The majority of children would be happy to see the competitive element removed from school sport, a survey suggests.
Almost two thirds (64%) of eight to 16-year-olds polled said they would be "relieved, not bothered or happier" if winning or losing were not a factor.
However, 22% of parents said they would have less interest in watching school sport if it was not competitive.
The poll, by Marylebone Cricket Club and charity Chance to Shine, surveyed 1,000 children and 1,000 parents.
Although 84% of children believed experiencing winning and losing was important, the survey revealed that many would rather play sport for fun, or would be relieved if less was at stake.
Asked how they would feel if winning and losing was removed from sport, 30.3% responded that "as long as I get to play I'm fine with it", one in five said "it wouldn't bother me" and one in 10 said "it would make me less anxious".
The figures have caused concern at Chance to Shine, which seeks to increase cricket participation in state schools.
"It is worrying to see that so many children would be relieved to see competition removed from sport," said the organisation's chief executive Wasim Khan.
"We want to teach children the importance of playing sport competitively and fairly and for them to see the benefits that it can bring to their lives."
The survey also found that 89.3% of parents of eight to 16-year-olds believed it was "important" or "very important" for their children to taste victory or defeat in sport.
Just under two in five (39%) children said their parents would be less interested without a competitive factor.
The poll also suggests that pushy parents who shout orders at their offspring from the touchlines are on the rise.
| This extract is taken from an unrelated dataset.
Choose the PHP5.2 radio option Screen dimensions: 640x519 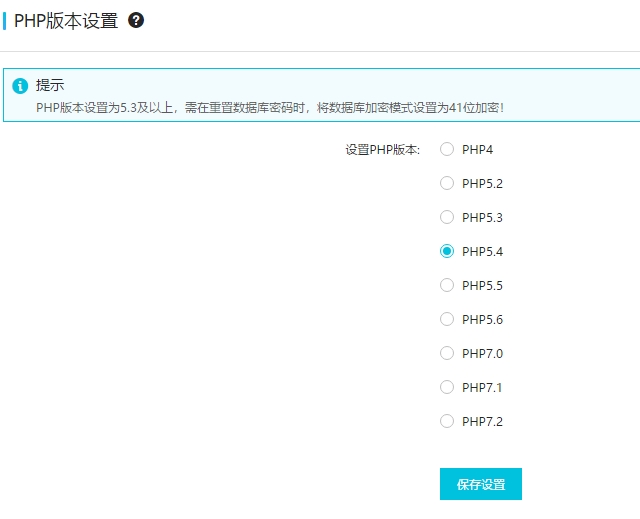pyautogui.click(x=447, y=183)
About 86% of the children surveyed, along with 97% of the parents, said that they felt some mothers and fathers were more concerned about winning than the children themselves.
Asked what was most important about school sport, both parents and children agreed that teamwork and exercise were the key aspects.
The study follows a report by education watchdog Ofsted last year that said there was not enough strenuous physical activity in school PE lessons.
In February, the government pledged to award primary schools in England £150m per year in sports funding in an effort to restore PE to the heart of the timetable and capitalise on the legacy of the London 2012 Olympics.
Chance to Shine is launching a campaign to stress the importance of competitive sport and fair play in schools.
Coaches will give assemblies and lessons to 420,000 children in 5,500 state schools.